5500 bis 2200 v. Chr. - Die Jungsteinzeit

Die Jungsteinzeit ist die Epoche der Menschheitsgeschichte, die den Beginn des Überganges von Jägern und Sammlern hin zu sesshaften landwirtschaftenden Menschen kennzeichnet.

Wohnen in der Jungsteinzeit

Die Menschen sind bereits sesshaft geworden und ziehen nicht mehr als Nomaden umher. Sie haben zu ihrem Schutz Siedlungen gegründet in denen sie, von Holzpalisaden gesichert, in so genannten Langhäusern zusammen mit ihren Nutztieren leben


Die Menschen sind keine reinen Jäger und Sammler mehr, sondern leben zusätzlich von Ackerbau und Fischfang.


Handel

Die Siedler sind weitgehend Selbstversorger, es gibt aber bereits Anfänge von Handel.
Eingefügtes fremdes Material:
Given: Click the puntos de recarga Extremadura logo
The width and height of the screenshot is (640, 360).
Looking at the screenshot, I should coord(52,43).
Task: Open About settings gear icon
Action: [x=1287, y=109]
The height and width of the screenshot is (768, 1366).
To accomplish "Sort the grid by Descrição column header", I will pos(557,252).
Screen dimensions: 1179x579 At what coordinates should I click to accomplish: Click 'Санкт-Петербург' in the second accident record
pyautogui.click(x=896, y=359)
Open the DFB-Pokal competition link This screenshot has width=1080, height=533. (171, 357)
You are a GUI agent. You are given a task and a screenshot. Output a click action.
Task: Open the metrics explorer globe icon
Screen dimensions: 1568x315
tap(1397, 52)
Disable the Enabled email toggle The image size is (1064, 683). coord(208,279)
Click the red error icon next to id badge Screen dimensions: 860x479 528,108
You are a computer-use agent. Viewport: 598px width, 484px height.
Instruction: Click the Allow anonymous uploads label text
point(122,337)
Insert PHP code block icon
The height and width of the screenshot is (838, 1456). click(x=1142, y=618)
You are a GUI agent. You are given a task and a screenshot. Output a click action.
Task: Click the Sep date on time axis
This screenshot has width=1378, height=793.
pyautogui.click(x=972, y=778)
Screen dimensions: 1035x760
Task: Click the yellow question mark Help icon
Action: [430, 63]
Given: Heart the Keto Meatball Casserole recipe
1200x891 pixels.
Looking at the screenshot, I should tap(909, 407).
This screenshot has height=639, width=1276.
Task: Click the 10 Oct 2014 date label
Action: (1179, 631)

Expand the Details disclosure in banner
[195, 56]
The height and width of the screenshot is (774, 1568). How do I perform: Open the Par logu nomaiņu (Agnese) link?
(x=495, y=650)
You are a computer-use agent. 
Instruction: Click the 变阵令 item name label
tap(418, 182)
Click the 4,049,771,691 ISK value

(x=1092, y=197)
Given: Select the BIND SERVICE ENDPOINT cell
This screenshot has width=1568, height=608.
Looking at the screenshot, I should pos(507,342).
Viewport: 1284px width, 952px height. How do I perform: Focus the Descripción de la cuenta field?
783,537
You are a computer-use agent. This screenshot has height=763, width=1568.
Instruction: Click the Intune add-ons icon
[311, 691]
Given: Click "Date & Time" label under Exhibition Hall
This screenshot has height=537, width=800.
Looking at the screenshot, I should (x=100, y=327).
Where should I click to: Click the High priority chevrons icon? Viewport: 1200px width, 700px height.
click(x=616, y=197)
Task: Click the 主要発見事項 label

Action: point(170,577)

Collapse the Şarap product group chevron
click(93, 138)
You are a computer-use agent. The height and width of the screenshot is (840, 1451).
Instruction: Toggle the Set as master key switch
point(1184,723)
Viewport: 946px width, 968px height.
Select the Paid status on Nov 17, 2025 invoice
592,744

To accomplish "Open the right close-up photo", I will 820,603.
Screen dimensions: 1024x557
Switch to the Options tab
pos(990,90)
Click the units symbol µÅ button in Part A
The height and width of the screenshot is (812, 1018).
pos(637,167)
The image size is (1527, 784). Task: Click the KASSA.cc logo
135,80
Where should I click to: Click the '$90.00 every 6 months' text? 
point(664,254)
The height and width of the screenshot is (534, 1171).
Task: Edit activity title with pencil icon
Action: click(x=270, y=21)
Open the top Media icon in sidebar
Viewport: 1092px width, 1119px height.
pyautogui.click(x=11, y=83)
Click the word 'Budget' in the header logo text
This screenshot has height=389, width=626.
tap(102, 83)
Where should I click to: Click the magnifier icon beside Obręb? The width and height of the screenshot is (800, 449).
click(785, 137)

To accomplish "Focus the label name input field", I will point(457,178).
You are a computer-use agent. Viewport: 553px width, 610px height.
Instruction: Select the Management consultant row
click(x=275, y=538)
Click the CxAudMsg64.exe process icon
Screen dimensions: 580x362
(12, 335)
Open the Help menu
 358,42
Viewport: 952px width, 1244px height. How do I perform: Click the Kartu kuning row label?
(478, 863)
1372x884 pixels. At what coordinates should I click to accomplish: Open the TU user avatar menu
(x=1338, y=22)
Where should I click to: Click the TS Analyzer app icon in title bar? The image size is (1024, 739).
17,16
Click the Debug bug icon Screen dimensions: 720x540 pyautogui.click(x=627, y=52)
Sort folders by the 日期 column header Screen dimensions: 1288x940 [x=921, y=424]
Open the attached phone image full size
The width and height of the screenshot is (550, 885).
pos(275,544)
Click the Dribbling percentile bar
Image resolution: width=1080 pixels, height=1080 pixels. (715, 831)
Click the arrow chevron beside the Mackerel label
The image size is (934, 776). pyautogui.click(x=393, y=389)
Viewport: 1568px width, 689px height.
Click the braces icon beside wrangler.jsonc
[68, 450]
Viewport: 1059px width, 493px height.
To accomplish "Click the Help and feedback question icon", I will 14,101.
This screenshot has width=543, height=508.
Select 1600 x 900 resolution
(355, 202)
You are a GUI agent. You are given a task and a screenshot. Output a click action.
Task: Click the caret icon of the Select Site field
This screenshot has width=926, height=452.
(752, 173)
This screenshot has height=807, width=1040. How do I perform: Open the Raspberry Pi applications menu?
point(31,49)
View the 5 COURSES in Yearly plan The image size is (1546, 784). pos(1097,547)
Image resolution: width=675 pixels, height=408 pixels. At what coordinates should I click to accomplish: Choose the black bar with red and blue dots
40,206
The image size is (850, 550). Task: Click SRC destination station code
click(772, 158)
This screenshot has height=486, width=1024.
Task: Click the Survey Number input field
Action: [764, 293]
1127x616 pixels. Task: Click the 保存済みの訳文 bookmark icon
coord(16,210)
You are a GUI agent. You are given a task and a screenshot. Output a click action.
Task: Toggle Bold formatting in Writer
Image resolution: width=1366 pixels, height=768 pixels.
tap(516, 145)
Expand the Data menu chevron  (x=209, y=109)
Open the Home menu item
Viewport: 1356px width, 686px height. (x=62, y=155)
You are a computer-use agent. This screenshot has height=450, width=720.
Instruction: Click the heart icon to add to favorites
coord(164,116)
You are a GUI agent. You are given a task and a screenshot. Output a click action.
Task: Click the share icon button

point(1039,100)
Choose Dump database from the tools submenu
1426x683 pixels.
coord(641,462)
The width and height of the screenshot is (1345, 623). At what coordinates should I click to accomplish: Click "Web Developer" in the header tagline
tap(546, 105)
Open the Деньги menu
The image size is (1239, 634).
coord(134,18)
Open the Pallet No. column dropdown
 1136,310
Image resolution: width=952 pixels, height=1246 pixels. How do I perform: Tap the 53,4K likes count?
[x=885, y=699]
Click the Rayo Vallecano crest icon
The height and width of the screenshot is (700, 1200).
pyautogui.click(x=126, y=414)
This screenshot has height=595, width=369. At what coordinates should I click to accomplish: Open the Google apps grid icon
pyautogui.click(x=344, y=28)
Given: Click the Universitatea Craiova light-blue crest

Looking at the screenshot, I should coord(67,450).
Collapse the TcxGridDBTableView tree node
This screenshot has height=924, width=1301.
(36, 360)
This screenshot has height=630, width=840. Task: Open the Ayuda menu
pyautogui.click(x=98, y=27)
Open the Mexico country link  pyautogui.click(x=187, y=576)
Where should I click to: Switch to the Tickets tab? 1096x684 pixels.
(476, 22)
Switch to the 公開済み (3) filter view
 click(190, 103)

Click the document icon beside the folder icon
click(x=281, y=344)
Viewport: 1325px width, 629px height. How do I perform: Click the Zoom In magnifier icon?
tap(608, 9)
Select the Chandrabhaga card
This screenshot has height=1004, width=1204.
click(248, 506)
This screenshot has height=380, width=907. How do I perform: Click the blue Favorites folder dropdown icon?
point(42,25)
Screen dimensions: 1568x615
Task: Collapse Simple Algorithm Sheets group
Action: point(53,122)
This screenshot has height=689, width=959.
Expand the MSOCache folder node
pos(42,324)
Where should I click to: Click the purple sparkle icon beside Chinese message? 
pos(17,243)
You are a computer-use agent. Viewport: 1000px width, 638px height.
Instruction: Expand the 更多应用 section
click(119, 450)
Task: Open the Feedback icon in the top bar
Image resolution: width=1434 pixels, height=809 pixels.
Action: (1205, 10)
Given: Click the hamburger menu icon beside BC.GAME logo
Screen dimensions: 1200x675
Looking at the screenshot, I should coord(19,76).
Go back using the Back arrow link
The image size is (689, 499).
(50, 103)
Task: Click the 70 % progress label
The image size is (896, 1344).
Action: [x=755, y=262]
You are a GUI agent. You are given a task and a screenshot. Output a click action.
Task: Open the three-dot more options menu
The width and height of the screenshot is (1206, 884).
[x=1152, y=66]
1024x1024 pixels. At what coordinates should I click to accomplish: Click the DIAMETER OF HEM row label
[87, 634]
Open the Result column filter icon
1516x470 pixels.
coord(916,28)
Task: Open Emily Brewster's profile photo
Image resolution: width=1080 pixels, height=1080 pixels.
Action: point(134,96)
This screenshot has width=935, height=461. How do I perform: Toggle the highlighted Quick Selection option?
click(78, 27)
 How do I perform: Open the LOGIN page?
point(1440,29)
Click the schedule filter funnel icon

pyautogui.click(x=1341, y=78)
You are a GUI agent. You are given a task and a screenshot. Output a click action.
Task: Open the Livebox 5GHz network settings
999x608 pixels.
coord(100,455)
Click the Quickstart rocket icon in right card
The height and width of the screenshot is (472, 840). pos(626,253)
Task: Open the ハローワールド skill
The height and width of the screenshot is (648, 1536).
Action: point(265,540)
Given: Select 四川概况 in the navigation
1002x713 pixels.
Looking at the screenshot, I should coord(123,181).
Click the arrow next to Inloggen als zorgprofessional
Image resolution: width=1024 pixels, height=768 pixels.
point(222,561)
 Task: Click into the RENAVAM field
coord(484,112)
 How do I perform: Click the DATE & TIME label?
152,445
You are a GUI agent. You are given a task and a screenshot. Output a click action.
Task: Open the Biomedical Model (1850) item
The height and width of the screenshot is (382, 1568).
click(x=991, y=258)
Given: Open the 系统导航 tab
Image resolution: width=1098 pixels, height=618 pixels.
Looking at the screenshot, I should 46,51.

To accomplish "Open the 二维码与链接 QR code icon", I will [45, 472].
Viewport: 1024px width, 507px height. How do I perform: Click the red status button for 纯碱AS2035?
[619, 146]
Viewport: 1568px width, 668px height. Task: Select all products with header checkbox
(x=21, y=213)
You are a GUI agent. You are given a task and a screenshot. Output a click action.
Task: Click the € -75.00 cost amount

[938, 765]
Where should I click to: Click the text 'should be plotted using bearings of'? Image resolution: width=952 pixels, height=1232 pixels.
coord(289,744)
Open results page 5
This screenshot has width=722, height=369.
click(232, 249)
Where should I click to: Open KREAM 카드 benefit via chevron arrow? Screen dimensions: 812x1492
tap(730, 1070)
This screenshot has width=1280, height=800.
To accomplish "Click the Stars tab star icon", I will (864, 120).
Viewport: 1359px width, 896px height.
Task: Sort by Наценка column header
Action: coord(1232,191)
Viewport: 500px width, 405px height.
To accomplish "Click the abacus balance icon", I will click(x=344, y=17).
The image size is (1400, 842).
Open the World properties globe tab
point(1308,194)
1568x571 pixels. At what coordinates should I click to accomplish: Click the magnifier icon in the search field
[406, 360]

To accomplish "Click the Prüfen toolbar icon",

Der Kontakt zu anderen Menschen entsteht durch den Tauschhandel mit Waren, die nicht mehr zur Eigenversorgung benötigt werden. Metalle, Felle und Schmuckperlen sind beliebte Tauschgüter. In ganz Europa gibt es bereits große Handelswege.


Verbannung

Bei Vergehen gegen die Interessen der Gemeinschaft werden Mitglieder über die Furt durch den Fluss in den undurchdringlichen Urwald geschickt. Durch diese Verbannung sind sie einer völligen Schutzlosigkeit und damit dem sicheren Tod ausgesetzt.


Der Wald

Der Wald ist ein Urwald, der von den Menschen nicht wirklich genutzt werden kann und vorrangig als Gefahr angesehen wird.


Bestattung

Menschen die in der Gemeinschaft sterben, werden begraben, eine Form sind Steinkistengräber.


Die Fluchtburg

Stehen die Menschen einer Bedrohung durch z.B. einen anderen Stamm oder Klan gegenüber, flüchten sie in die von Palisaden geschützte Fluchtburg, die sich auf dem nahe gelegenen Berg befindet.

Sie ist ausserdem auch religiöse Kultstätte und nach Osten und Westen geöffnet. Die Menschen haben Wissen um die Natur und den Jahreslauf, Sterne und Sonne werden beobachtet.